If the scalar product of two unit vectors is unity, then the vectors are
coincident. If the scalar product of two vectors is zero then they are
at right angles (90 deg) to each other. Vectors also very obligingly obey
some familiar rules A+B = B+A, and A.B = B.A PROVIDED they are
expressed in the same coordinate system.
Verify these easy concepts for yourself using the three unit vectors
above, and inventing some of your own. For further reading try
"Advanced Engineering Mathematics", E. Kreyszig, John Wiley and Sons, ISBN
0-471-88941-5 or almost any similar title.
Solar Elevation above Oscar-10's Orbit
--------------------------------------
As a first example of using the sun's position let us work out the
elevation of the Sun above (or below) Oscar-10's orbit plane.
To do this we need a vector to describe the Sun's position, and another
vector to represent the satellite's orbital plane; a perpendicular to the
plane provides just this.
Then the scalar (dot) product of these two gives the cosine of the angle
'twixt them. We want the angle above the plane which is 90 minus this
(sketch it), i.e. the arcsine of their scalar product.
Denoting the orbit normal components by < Xnorm, Ynorm, Znorm >, the Sun's
vector as before by < Xsun, Ysun, Zsun >, and the solar elevation by SEL
we have:
SEL = ASN( Xsun*Xnorm + Ysun*Ynorm + Zsun*Znorm )
where for a plane, given its RAAN and inclination INCL the normal in
celestial coordinates is:
Xnorm = SIN(INCL) * SIN(RAAN)
Ynorm = - SIN(INCL) * COS(RAAN)
Znorm = COS(INCL)
(Verify this for yourself with some sketches, trying various values for
INCL and RAAN. For example if INCL = 0 then the normal vector becomes
< 0,0,1 >, ie straight up the Z-axis, and so on).

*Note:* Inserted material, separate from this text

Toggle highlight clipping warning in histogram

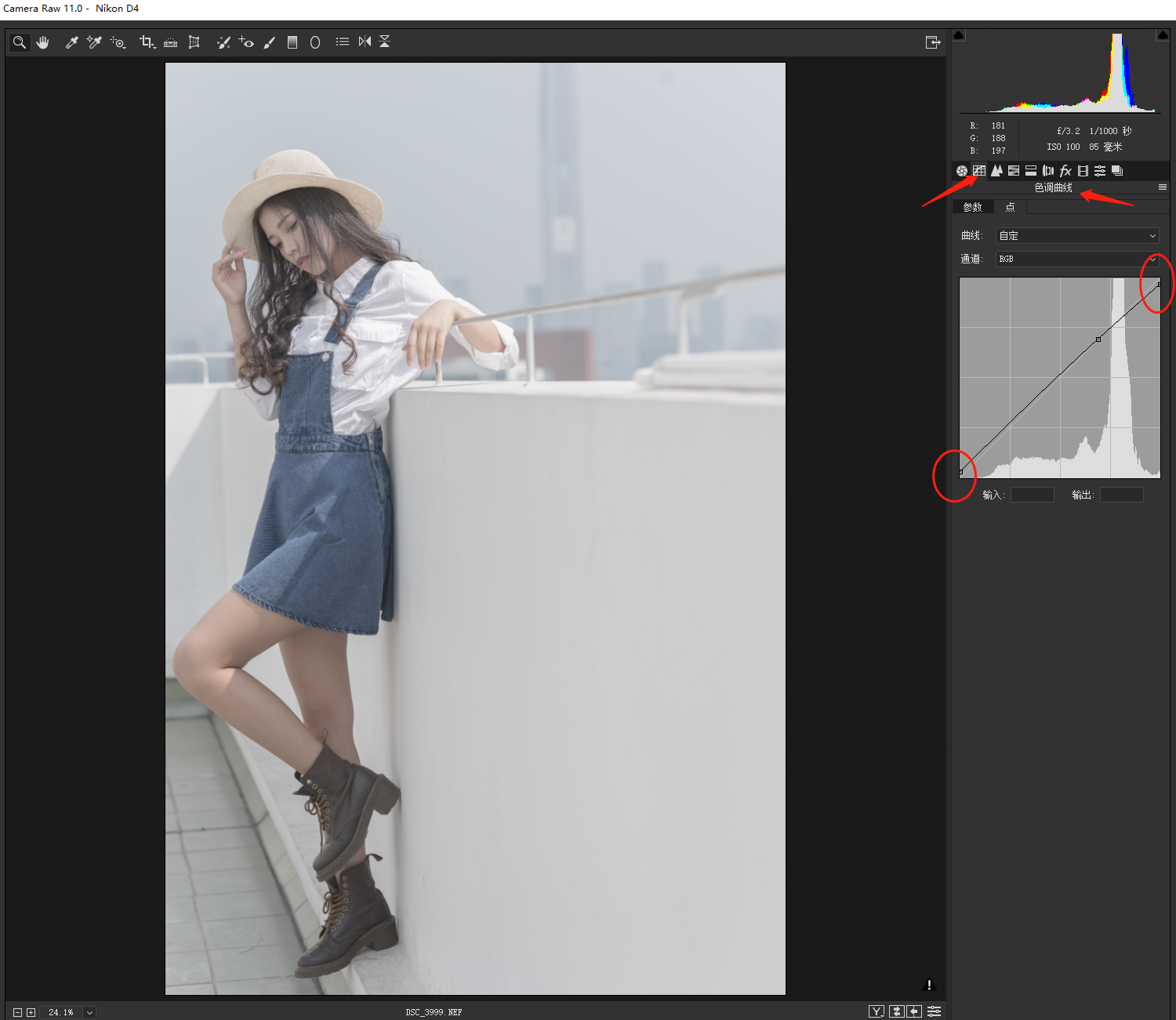[x=1162, y=35]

Continuing the example (Pt.1) for 1985 Aug 12th 0145:00 GMT, DATIM =
224.072917, Oscar-10 INCL = 25.6 deg and RAAN = 159.8 - 0.1724 * DATIM =
121.2 deg, we find:
Xnorm = 0.3696 Xsun = -0.7583 norm . Sun
Ynorm = 0.2238 Ysun = 0.5981 = 0.0874
Znorm = 0.9018 Zsun = 0.2593
and hence SEL = ASN(0.0874) = +5 deg.
(Fig. 1) When solar elevation approaches zero, as it does twice a year,
the sun lies in the satellite orbital plane, and hence Oscar-10 passes
through the earth's shadow on each orbit. Also the smallest angular
diameter of the Earth, seen from maximum range is +-ATN(6378/41000) = +-9
deg, so whenever the solar elevation is less than this (as in the above
example) an eclipse is inevitable at some time round the orbit.

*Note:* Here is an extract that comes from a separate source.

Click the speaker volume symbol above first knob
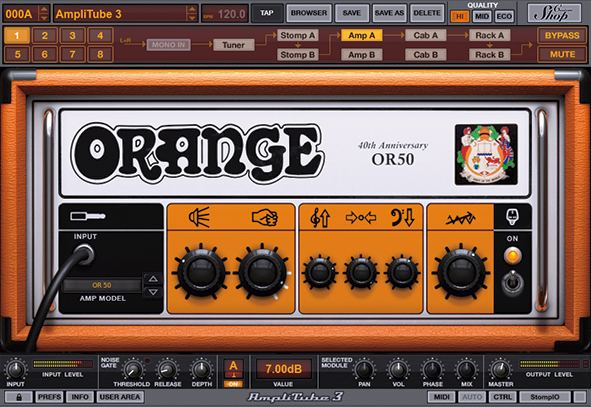 (x=199, y=217)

You can also see that in 1987 the value hovers around zero for most of the
year, so we can expect some frequent changes to the operating schedule in
consequence.
Figure 1. OSCAR-10 SOLAR ELEVATION 1984-7. The maximum possible value
is the sum of Oscar-10 and the Sun's inclinations, i.e. 25.6 + 23.4 = 49 deg.
Illumination Coefficient
------------------------
From the satellite's point of view, perhaps the single most important
parameter is the solar panel illumination coefficient, for without
sunlight a non-nuclear powered spacecraft dies.
You will know from the pictures how Oscar-10's panels are arranged, and as
the satellite spins at 30 r.p.m. or so about the axis of symmetry each
panel is illuminated in turn.
Obviously for maximum effect the Sun needs to be perpendicular to the spin
axis, whilst if it becomes co-axial then there will be no illumination.
So to analyse this problem we need a vector representing the satellite's
attitude.
If we assume that Oscar-10 is nominally oriented, then the spin axis is
exactly parallel to the orbit semi major axis (pointing in the apogee to
perigee direction), so this gives us our attitude vector.
And, as before, the cosine of the angle between Sun and spin axis is given
by the scalar product of their two unit vectors. If we call this the Sun
Angle, then 0 deg = no illumination, 90 deg = 100% illumination.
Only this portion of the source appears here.